Kılıçdaroğlu’na gelince;
Baykal döneminde ulusalcı ve bağımsız Türkiye düşüncesi ile hareket eden, AKP’yi işbirlikçi ve ABD’nin Ortadoğu politikalarının taşeronluğunu yaptığını iddia eden CHP bugün Kılıçdaroğlu yönetiminde batıya göz kırpıyor.
Anlaşılan o ki; Sekiz yıllık iktidarlığın sonunda eski devletçi zihniyeti büyük ölçüde tasfiye eden AKP artık batıya olan ihtiyacının eskisi kadar olmadığını bilerek daha dik hareket etmeyi yeğlemektedir. Fakat güçlü, pek söz dinlemeyen, kendi politikalarını bağımsız üreten, başına buyruk Türkiye ne AB ne de ABD’nin işine gelmemektedir. Nitekim batı (aynı düşüncede olan içimizdeki bir kısım çevrelerden farklı nedenlerle) Türkiye’nin Ortadoğu’ya model olamayacağını, yani bir anlamda Akdeniz ve Ortadoğu’nun Türkiye’ye bırakılmayacağını ifade etmekteler.
Yukarıdaki açıklamalarımdan hareketle; Kılıçdaroğlu batının bu düşüncelerini bildiği için seçimlerden sonra iktidar olacak bir CHP’nin batı ile daha uyumlu, mülayim ve daha söz dinleyen bir parti olacağının işaretini vermektedir/taahhüt etmektedir. Böylelikle seçimlerde batının AKP’ye değil CHP’ye destek vereceğini ummakta. Ve hatta belki de AKP’nin ülke içindeki birtakım “başına buyruk” hareketlerine tepki verip sıkıştırabileceğini düşünüyor olabilir. Nitekim Ergenekon davası ile ilgili olarak medya mensuplarına yönelik tutuklamalara AB ve ABD’nin tepkisi her zamankinden fazla olduğu görülmekte.

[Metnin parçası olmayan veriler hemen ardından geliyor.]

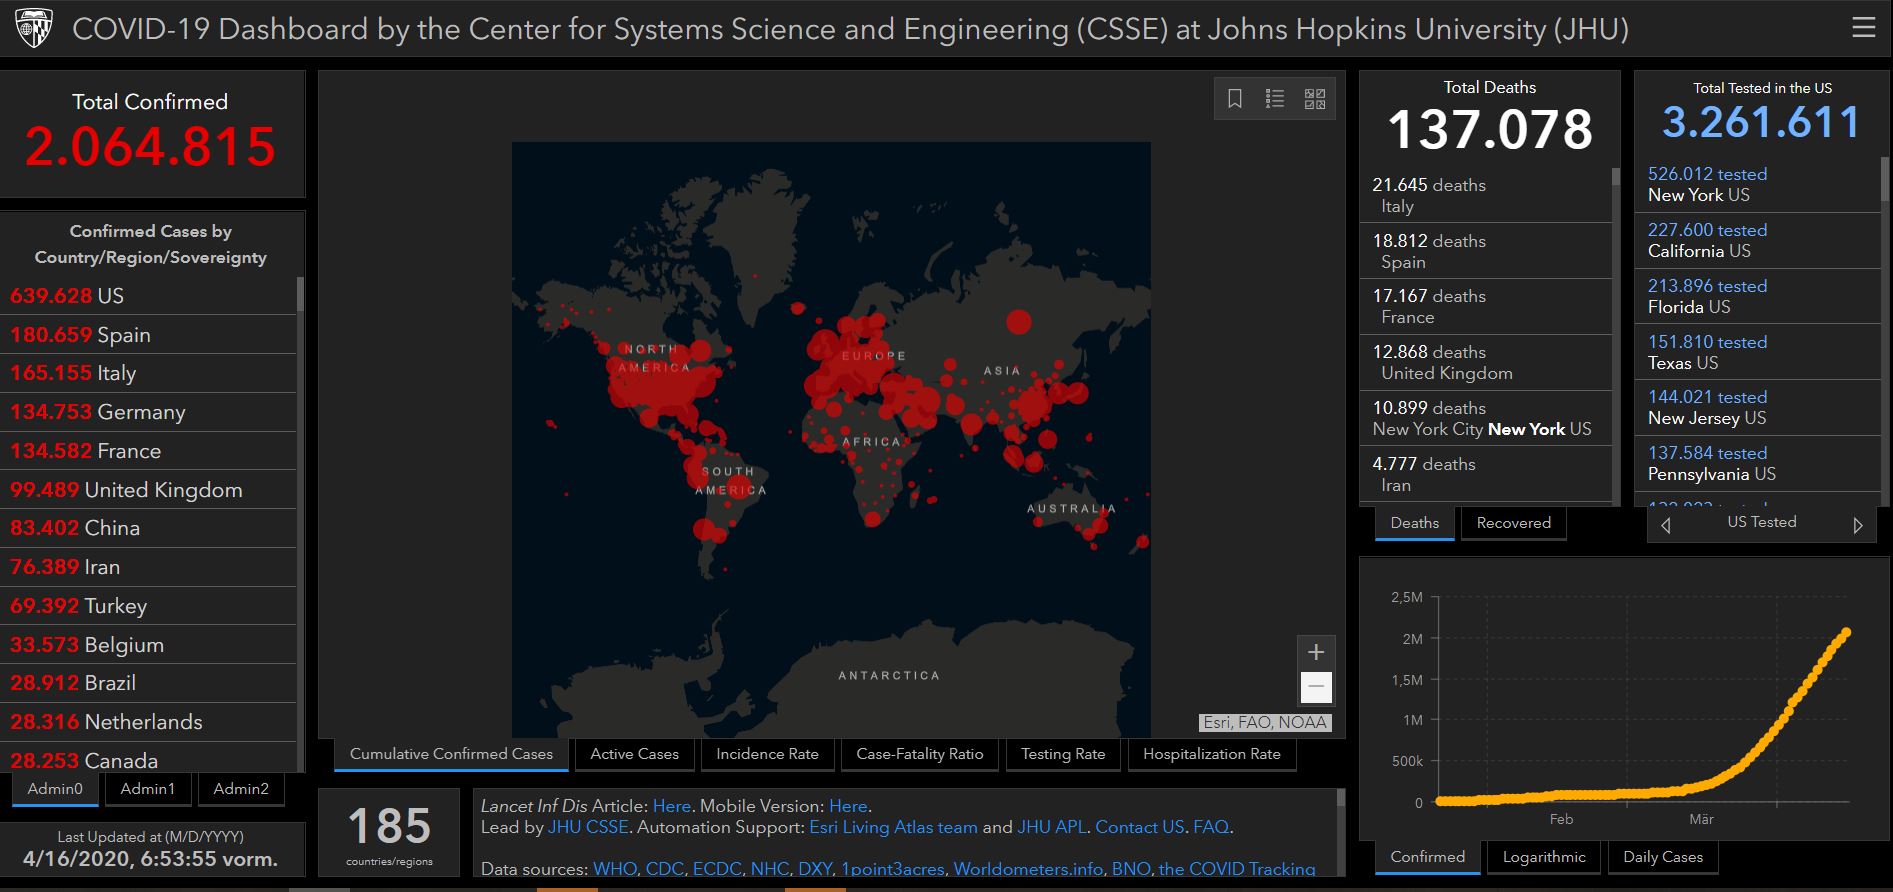Switch chart to Logarithmic view
Image resolution: width=1893 pixels, height=892 pixels.
click(1544, 857)
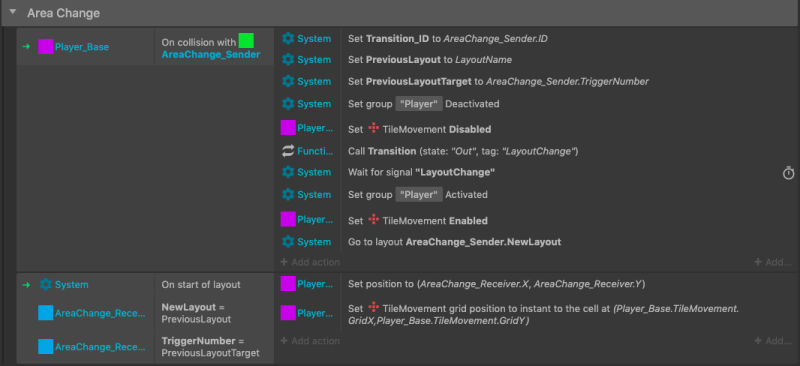The height and width of the screenshot is (366, 800).
Task: Collapse the Area Change group triangle
Action: (x=13, y=12)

Hâlbuki Türkiye artık eski Türkiye değildir. Süratle büyüyen, gelişen ve dünyanın geldiği nokta itibarıyla kendi sınırları dışında akrabaları ve tarihi bağlarla bağlı halkların olduğunu keşfeden bir Türkiye var şimdi karşımızda. Doğal olarak bunu değerlendirmek istiyor.
Elbette buralarda faaliyet gösterirken birileri ile ortaklıklar, menfaat birliktelikleri kurulması normaldir. Lakin taşeron olarak değil, eşit şartlarda ve aynı seviyede… Ayrıca, Türkiye üzerinde operasyon yapılan değil, operasyon yapar hale gelmelidir/gelmiştir de.
Herhalde CHP geçmişte olduğu gibi, iktidara gelmenin “el pençe divan durmaktan” geçtiğini zannediyor olsa gerek. Hâlbuki köprünün altından çok sular geçti…
Galiba CHP ve onun genel başkanı “Gandi Kemal” bunun farkında değil henüz…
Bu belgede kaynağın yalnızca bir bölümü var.